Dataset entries
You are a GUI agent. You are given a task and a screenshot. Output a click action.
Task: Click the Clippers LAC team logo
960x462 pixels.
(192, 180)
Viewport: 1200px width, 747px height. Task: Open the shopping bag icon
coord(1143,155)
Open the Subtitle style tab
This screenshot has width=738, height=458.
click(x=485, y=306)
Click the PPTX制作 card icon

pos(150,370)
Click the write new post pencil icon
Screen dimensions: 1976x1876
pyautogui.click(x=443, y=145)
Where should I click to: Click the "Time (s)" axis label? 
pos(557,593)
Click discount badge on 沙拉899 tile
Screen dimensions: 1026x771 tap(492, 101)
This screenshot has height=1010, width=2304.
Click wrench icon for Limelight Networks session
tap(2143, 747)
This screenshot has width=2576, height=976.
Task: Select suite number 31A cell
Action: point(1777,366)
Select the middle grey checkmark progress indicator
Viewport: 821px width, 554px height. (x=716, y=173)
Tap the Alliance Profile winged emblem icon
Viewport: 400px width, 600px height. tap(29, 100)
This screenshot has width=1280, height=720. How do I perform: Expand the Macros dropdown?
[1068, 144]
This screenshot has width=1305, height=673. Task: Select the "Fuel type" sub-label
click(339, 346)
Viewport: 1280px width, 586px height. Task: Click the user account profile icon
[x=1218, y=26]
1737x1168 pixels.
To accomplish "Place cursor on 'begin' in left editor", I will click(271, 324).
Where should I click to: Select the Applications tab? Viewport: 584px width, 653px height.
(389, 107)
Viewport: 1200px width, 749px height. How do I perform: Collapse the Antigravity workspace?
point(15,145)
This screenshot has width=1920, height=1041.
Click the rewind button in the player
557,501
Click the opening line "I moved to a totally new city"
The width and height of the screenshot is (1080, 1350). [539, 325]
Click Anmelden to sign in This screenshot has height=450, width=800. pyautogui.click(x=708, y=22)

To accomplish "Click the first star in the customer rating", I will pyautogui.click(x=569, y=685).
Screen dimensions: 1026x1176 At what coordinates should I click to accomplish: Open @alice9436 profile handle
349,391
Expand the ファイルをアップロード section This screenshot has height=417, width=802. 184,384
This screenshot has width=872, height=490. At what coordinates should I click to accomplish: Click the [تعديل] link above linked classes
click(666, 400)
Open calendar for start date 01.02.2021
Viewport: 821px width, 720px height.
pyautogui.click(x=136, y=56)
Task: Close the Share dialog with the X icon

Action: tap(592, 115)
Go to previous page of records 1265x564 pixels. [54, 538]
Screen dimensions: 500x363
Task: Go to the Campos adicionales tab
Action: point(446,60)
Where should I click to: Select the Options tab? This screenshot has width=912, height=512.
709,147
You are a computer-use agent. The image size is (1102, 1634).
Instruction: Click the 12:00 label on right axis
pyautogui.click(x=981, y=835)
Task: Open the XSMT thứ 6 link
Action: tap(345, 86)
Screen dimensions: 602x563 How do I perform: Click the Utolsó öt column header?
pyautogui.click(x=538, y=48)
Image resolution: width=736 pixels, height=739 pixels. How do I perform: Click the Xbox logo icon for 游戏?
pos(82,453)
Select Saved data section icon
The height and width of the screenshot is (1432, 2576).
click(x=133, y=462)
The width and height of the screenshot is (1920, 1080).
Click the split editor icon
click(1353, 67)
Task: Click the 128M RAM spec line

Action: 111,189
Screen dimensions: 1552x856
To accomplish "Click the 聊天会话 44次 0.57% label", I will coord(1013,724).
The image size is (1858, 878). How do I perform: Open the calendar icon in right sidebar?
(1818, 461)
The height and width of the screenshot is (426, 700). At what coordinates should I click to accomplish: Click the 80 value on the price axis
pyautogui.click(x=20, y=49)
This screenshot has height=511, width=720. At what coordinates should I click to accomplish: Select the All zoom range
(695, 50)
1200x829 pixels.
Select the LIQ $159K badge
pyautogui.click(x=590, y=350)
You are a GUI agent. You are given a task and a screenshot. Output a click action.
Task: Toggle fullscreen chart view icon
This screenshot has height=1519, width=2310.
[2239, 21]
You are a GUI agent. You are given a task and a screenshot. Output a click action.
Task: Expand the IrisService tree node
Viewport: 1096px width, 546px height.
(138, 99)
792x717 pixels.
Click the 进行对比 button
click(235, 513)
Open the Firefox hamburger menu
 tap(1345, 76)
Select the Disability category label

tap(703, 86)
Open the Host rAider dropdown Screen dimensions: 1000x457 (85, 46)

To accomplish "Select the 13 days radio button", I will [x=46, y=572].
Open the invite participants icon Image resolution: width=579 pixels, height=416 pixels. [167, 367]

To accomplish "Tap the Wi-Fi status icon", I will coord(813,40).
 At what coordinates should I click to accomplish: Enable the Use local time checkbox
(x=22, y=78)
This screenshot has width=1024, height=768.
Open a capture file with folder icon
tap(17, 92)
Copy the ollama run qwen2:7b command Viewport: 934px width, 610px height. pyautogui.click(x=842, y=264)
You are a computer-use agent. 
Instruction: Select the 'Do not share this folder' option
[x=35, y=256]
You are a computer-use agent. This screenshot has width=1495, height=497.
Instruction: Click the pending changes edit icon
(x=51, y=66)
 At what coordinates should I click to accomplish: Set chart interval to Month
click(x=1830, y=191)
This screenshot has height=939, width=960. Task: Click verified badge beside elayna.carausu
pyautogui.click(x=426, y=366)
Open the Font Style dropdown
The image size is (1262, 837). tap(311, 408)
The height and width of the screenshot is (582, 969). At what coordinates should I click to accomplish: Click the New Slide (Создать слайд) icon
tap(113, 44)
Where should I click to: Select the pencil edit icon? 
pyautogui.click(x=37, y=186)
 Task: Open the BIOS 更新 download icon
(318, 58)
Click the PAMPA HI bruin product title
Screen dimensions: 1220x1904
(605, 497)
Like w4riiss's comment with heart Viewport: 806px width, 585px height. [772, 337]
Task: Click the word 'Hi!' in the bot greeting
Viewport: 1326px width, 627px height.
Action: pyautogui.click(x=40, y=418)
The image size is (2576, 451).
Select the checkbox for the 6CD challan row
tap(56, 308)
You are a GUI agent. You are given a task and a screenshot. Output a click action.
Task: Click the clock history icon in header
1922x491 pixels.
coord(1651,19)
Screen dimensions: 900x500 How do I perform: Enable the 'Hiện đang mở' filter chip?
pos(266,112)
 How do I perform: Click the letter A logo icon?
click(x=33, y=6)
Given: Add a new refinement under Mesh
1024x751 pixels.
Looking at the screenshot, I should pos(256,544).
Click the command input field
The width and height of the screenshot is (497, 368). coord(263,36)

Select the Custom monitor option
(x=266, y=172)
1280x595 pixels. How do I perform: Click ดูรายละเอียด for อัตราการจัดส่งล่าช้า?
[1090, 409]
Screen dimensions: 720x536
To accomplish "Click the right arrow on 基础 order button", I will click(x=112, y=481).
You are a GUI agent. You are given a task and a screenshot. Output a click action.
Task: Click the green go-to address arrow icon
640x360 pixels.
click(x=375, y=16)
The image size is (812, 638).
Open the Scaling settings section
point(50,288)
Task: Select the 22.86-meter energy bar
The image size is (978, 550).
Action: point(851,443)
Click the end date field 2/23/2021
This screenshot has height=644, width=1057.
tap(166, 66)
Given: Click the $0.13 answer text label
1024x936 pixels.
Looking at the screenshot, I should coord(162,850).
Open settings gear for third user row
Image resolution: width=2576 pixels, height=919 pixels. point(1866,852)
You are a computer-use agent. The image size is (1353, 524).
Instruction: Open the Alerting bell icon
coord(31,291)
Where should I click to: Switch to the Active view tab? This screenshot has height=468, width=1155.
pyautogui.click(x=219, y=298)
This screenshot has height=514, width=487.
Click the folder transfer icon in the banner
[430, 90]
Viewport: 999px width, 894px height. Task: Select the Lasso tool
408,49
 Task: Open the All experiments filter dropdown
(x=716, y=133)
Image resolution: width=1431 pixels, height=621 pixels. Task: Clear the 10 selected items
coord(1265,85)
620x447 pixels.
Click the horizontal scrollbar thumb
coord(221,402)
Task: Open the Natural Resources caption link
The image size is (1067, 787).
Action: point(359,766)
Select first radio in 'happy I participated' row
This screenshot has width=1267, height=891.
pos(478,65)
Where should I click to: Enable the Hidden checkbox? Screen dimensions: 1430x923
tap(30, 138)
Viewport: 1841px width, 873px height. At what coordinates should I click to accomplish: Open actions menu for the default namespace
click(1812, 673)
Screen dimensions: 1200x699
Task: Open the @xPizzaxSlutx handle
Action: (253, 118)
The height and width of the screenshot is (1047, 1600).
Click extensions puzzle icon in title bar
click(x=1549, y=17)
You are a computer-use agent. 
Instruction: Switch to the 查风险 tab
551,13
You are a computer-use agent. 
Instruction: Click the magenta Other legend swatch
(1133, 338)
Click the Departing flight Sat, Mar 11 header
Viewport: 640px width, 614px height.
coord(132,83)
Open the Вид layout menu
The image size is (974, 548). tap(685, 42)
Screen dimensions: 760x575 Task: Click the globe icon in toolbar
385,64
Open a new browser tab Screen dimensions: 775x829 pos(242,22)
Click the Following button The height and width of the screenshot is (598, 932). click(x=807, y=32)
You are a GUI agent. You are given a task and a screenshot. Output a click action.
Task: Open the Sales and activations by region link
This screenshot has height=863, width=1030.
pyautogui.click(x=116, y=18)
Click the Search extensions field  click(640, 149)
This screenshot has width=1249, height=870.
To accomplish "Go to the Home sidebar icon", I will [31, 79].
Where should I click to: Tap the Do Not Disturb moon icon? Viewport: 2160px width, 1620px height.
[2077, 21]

#### DIRECTIONS FOR THIS TASK:
Begin at the line above that has "Where should I click to: Select the Options" and stop after the line that has "Screen dimensions: 1552x856", copying each line exactly and adding nothing else.

#### EXERCISE OUTPUT:
Where should I click to: Select the Options tab? This screenshot has width=912, height=512.
709,147
You are a computer-use agent. The image size is (1102, 1634).
Instruction: Click the 12:00 label on right axis
pyautogui.click(x=981, y=835)
Task: Open the XSMT thứ 6 link
Action: tap(345, 86)
Screen dimensions: 602x563 How do I perform: Click the Utolsó öt column header?
pyautogui.click(x=538, y=48)
Image resolution: width=736 pixels, height=739 pixels. How do I perform: Click the Xbox logo icon for 游戏?
pos(82,453)
Select Saved data section icon
The height and width of the screenshot is (1432, 2576).
click(x=133, y=462)
The width and height of the screenshot is (1920, 1080).
Click the split editor icon
click(1353, 67)
Task: Click the 128M RAM spec line

Action: 111,189
Screen dimensions: 1552x856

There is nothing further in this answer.